Security-driven upgrades are not unique to Zcash. Bitcoin, Ethereum, Monero, and other major cryptocurrency networks have all responded to serious protocol-level issues. What stands out here is the speed of the response. The issue was discovered and resolved in just a few days.
Acknowledgements
The Zcash community benefited from the professionalism and expertise of many individuals and organizations throughout this response.
ZODL developed the remediation and conducted the response, but the upgrade succeeded because independent participants across the Zcash ecosystem coordinated around a shared objective: protecting users and preserving the integrity of the network.
We are especially grateful to Taylor Hornby for finding and responsibly disclosing the issue.
We also want to recognize the ZODL team members who led the remediation and coordination effort. In particular, the rapid resolution of this issue was made possible by the deep protocol expertise of Jack Grigg, Daira-Emma Hopwood, and Kris Nuttycombe. Their years of work on Zcash’s cryptography, protocol design, consensus rules, and shielded protocols were critical to understanding the issue, developing a safe remediation, and guiding the network through the upgrade process.
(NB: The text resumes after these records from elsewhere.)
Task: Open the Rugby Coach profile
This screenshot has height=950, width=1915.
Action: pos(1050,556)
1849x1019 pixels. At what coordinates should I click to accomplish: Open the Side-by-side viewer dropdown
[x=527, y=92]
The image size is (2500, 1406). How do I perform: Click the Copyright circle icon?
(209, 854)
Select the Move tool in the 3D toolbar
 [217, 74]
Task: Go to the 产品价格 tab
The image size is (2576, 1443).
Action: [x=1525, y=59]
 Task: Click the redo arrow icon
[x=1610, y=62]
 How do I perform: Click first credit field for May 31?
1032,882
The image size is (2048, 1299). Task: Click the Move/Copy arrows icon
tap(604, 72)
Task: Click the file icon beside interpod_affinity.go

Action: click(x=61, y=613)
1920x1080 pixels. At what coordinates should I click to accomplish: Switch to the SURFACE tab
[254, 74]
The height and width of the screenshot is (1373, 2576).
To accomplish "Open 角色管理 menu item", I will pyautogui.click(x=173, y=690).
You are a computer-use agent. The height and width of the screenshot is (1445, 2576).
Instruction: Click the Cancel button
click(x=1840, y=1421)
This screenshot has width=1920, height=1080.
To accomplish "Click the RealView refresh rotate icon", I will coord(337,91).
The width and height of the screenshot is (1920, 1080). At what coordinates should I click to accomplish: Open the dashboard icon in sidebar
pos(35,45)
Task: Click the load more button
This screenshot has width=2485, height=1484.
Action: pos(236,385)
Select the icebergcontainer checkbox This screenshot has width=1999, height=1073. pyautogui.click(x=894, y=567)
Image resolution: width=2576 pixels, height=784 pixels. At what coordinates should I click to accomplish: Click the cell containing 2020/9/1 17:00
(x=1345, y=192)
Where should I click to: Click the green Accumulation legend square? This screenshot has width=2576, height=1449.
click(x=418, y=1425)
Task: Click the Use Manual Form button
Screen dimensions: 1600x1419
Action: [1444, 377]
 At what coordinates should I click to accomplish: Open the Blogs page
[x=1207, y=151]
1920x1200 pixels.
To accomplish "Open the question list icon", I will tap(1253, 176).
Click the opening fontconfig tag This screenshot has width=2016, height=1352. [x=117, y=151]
This kind of expertise cannot be improvised in a crisis. It is built over years of designing, implementing, reviewing, and maintaining privacy-preserving protocol systems.
Worth a special mention is the work of Arya Solhi of the Zcash Foundation, who was instrumental in developing the patches that enabled zebrad to support the network upgrade.
We are also grateful to Shielded Labs for supporting independent security research and to Zcash Foundation, miners, node operators, wallet providers, infrastructure operators, exchanges, researchers, and ecosystem partners who reviewed, adopted, and supported the upgrade.
Security in the Age of AI
This incident also reflects a broader shift in software security.
The timing of this incident is notable. The vulnerability was discovered following the release of a new generation of AI-assisted coding and analysis tools on Thursday, May 28. Across the software industry, these systems are dramatically reducing the cost of vulnerability discovery.
Researchers can now review large codebases, analyze complex interactions, identify edge cases, audit smart contracts, fuzz software, analyze logs, and propose attack paths at a speed that would have been unimaginable only months ago.
Developers are using these tools to strengthen software, review code, analyze systems, identify vulnerabilities, and develop remediations.
The result is an accelerating race between vulnerability discovery and vulnerability remediation.
That is not a reason to panic. It is a reason to invest even more deeply in security processes, protocol expertise, responsible disclosure, and coordination readiness.
In the age of AI, the strongest systems will not be the ones that pretend vulnerabilities don’t exist. They will be the ones that discover, verify, remediate, coordinate, and communicate quickly when they do.
Final Takeaways
During periods of rapid growth and innovation, there is always pressure in crypto to cut corners in order to move faster. This event highlights why Zcash’s security culture and coordination processes exist. It is also a reminder that in complex protocol systems, speed certainly matters, but process matters just as much.
A vulnerability was discovered. It was responsibly disclosed. It was confirmed, remediated, coordinated, and resolved. All within a few days.
The engineers identified a solution. Independent network participants across the ecosystem reviewed, adopted, and activated it. The network continued operating. Orchard transactions were restored. User funds remained safe. Privacy was unaffected. The total ZEC supply remained intact.
Zcash protocol security is not a single audit, a single team, or a single upgrade. It is an ongoing discipline strengthened through cooperation, rigorous review, responsible disclosure, deep expertise, and effective coordination.
This incident demonstrated that those systems work.